Enter the maze

Finale

A crowd watching fireworks

Most people don't do magic - they just watch it for entertainment, never finding out how it actually works.

Magicians start out picking up a magic book, learning a simple trick and trying it on their friends.

Once you have caught the bug you will want to learn more. You read about more tricks and start to learn how to turn a trick into a performance. Now is the time for hard work - lots of practice. It's still fun though. You start to tinker with your tricks and make them better, improving the presentation.

You keep going. You might combine ideas from different tricks so that you have a different effect than either alone. Suddenly you have a new trick altogether. You try it out on an audience and learn from the experience, seeing how it needs to be improved. You now want to learn more of the theory. What is going on in people's heads? How does the mathematics really work? Now, you not only can do the moves others have invented, you understand them and so can put them together to solve new performance problems.

At last you are a real wizard. Now you are one of the people inventing completely new tricks. You are exploring the mathematics and psychology research, looking for new ways to create the same magic-making mistakes. Your tricks are picked up and used by others. You market them and earn money from others using your amazing techniques as well as from your own performances. They even amaze other magicians.

The way to become a software wizard is like that too...

The computer science

Devil in flame

Most people are just users of technology - they are like the audience. They use the programs the computer scientists write and nothing else. Unlike magic, software is not just for entertainment, it pervades every part of our lives. It's in computer games, the autopilot that keeps a plane flying, and the program that controls a washing machine's cycle.

Some people are interested in more than just playing the games or doing the washing and wonder how to create their own programs. They look at ones other people have written, and read up on how to program. They might create their first program by making changes to an existing one. They've got the bug.

They write more programs using the tricks they see in the programs they come across. They read more and find out about algorithms - ready-made solutions of how to write good programs to solve specific problems. They start to code those algorithms into their own programs and start to modify them to fit their circumstances.

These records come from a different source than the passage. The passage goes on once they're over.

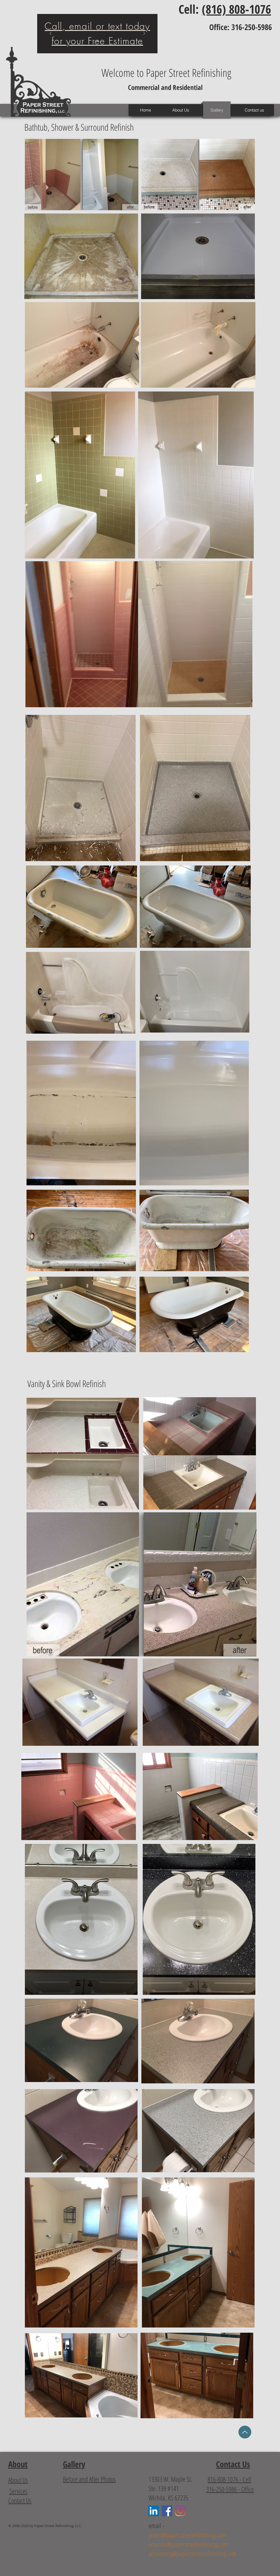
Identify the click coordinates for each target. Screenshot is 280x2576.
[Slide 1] (97, 41)
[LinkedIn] (153, 2510)
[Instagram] (180, 2510)
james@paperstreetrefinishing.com (187, 2534)
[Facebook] (167, 2510)
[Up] (244, 2432)
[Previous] (50, 34)
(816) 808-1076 (236, 9)
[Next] (144, 34)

Perhaps they go to university, perhaps they just keep learning as a hobby. If they have an entrepreneurial bent they sell one of their programs. They learn more of the theory, making the most of the work of all the computer scientists who have gone before them.

They are a hot programmer and can create anything they want.

There is a step further to become the sort of person the top companies like Google are looking for. They want special people. People who can do more than just program but who can push the boundaries. They want creative people who come up with new ideas, people who will create the next killer application. They want the wizards.